Water is a precious natural resource in Colorado and throughout the Rockies. So when Coloradans talk about fracking with family, friends and neighbors, it’s no surprise when they ask, “How much water does fracking use?”
It’s a great question, and one that deserves a comprehensive answer. Lucky for all of us, the Colorado Division of Water Resources, the Colorado Water Conservation Board and the Colorado Oil and Gas Conservation Commission has done the research and released a detailed joint report on hydraulic fracturing and water use in Colorado.
Check out the report for yourself, and you’ll learn what the experts already know: fracking accounts for less than 0.1% of total water usage in Colorado.
Less than one-tenth of one percent of the water used in Colorado goes toward fracking.
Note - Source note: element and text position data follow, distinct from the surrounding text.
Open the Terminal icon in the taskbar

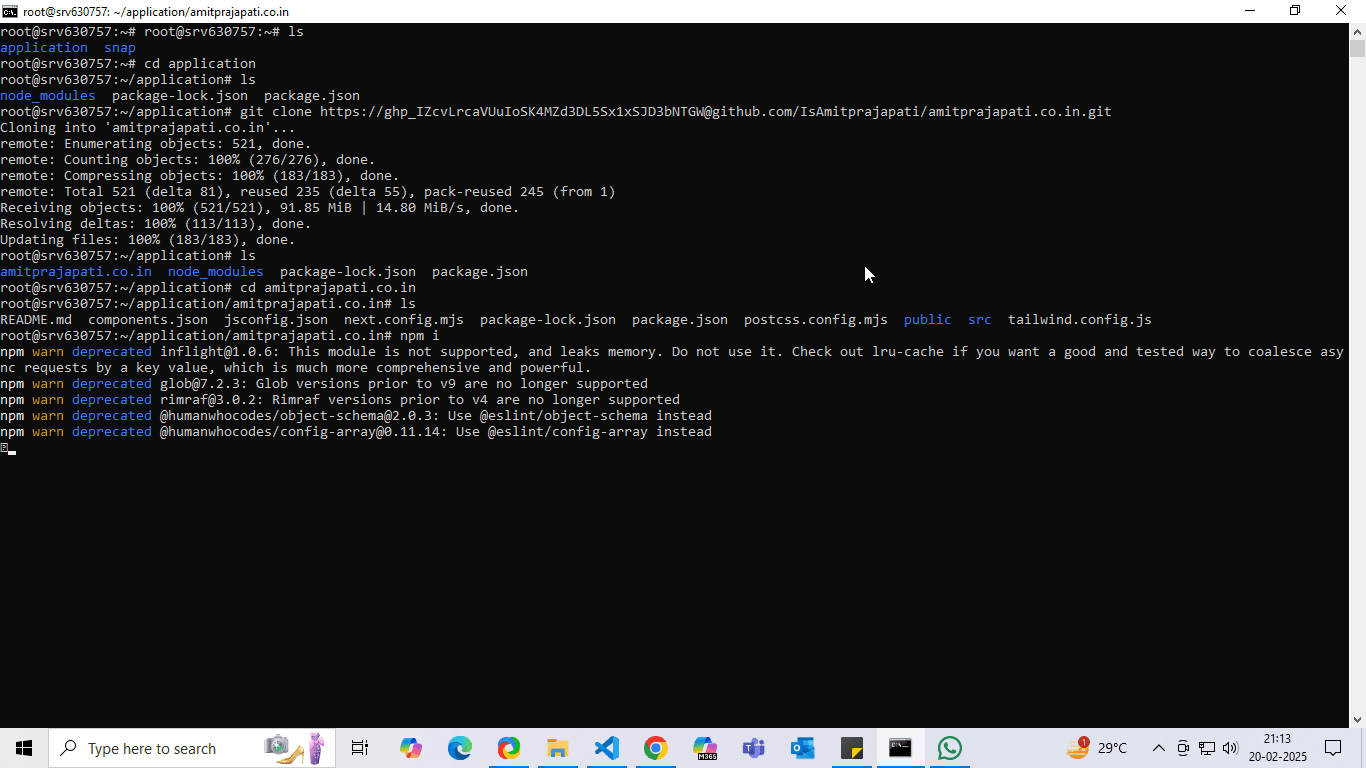pos(900,747)
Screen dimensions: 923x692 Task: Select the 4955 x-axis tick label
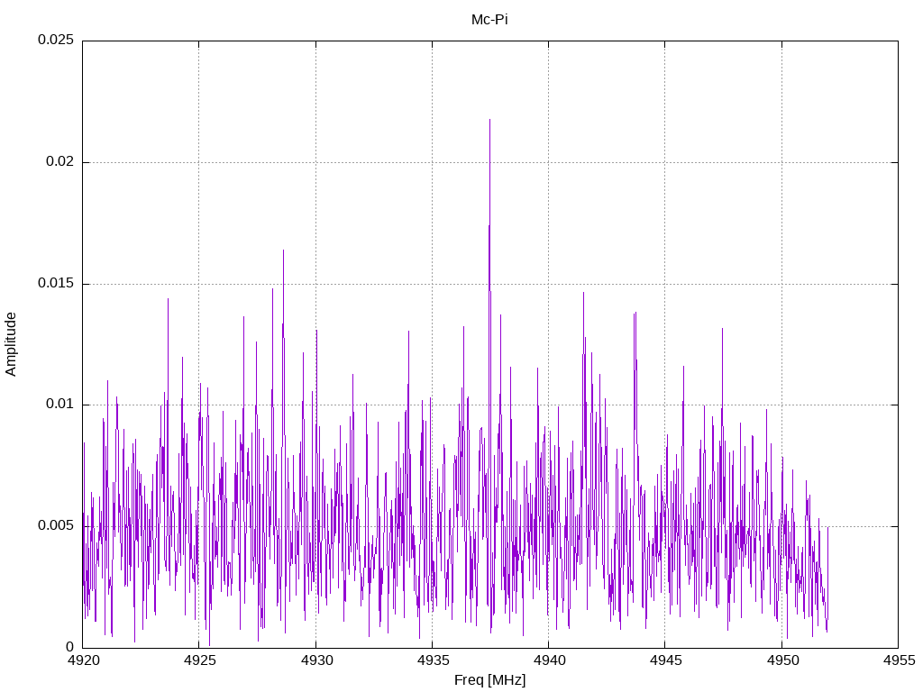[x=898, y=660]
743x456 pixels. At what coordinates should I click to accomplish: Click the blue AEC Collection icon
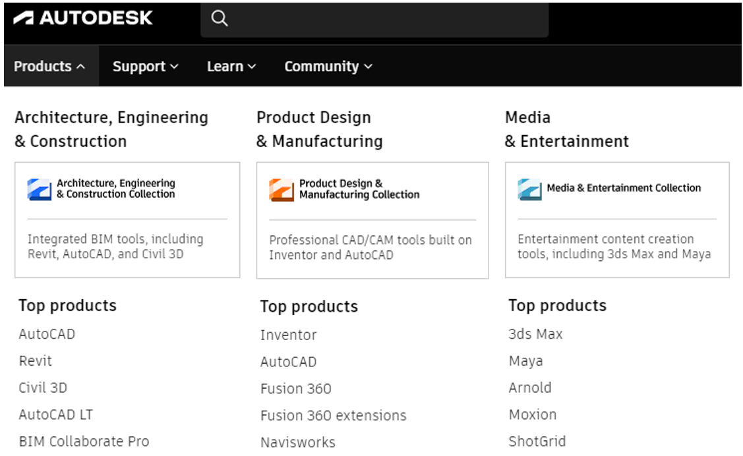[40, 189]
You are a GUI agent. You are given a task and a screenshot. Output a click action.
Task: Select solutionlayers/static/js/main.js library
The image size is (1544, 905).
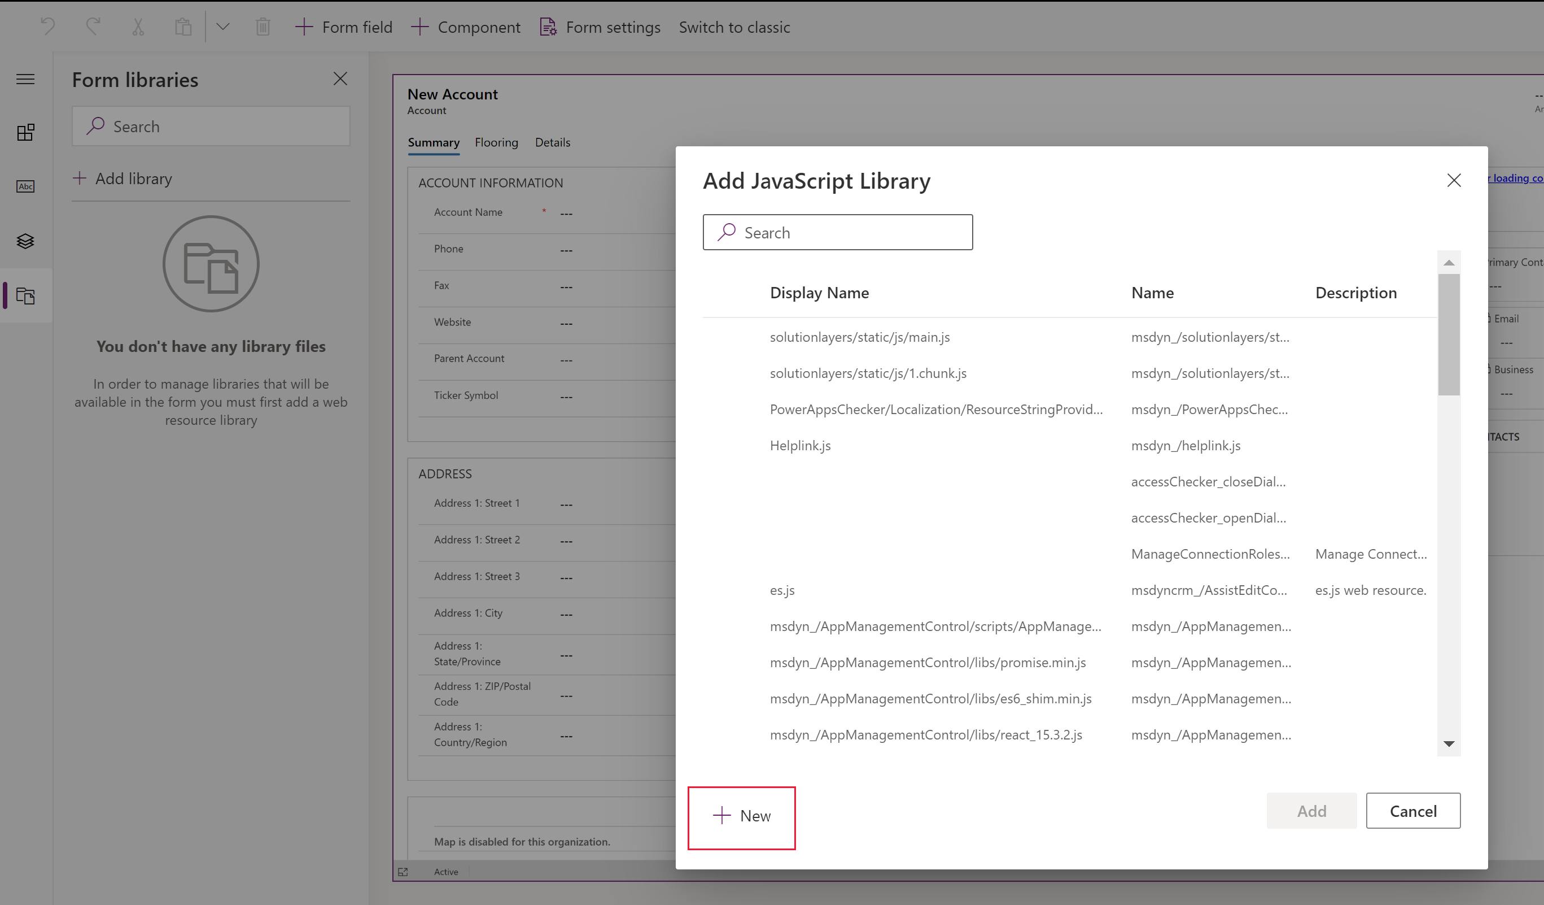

As you can imagine, a lot of other industrial sectors use much more. In fact, according to Colorado State University, agriculture accounts for over 85% of our state’s water use. Bottom line, fracking’s water impact in Colorado is a drop in the bucket.
The amount of water currently used for hydraulic fracturing in Colorado is a small portion of the total amount of water used. In 2010, it reflected slightly less than one-tenth of one percent of the total water used.
—Colorado Division of Water Resources, the Colorado Water Conservation Board,
and the Colorado Oil and Gas Conservation Commission (Colorado.gov)
And today, more and more oil and natural gas producers in Colorado are looking for ways to improve their recycling techniques for use in new wells. Recycling of flowback water reduces demand for fresh water and reduces the need for disposal of wastewater.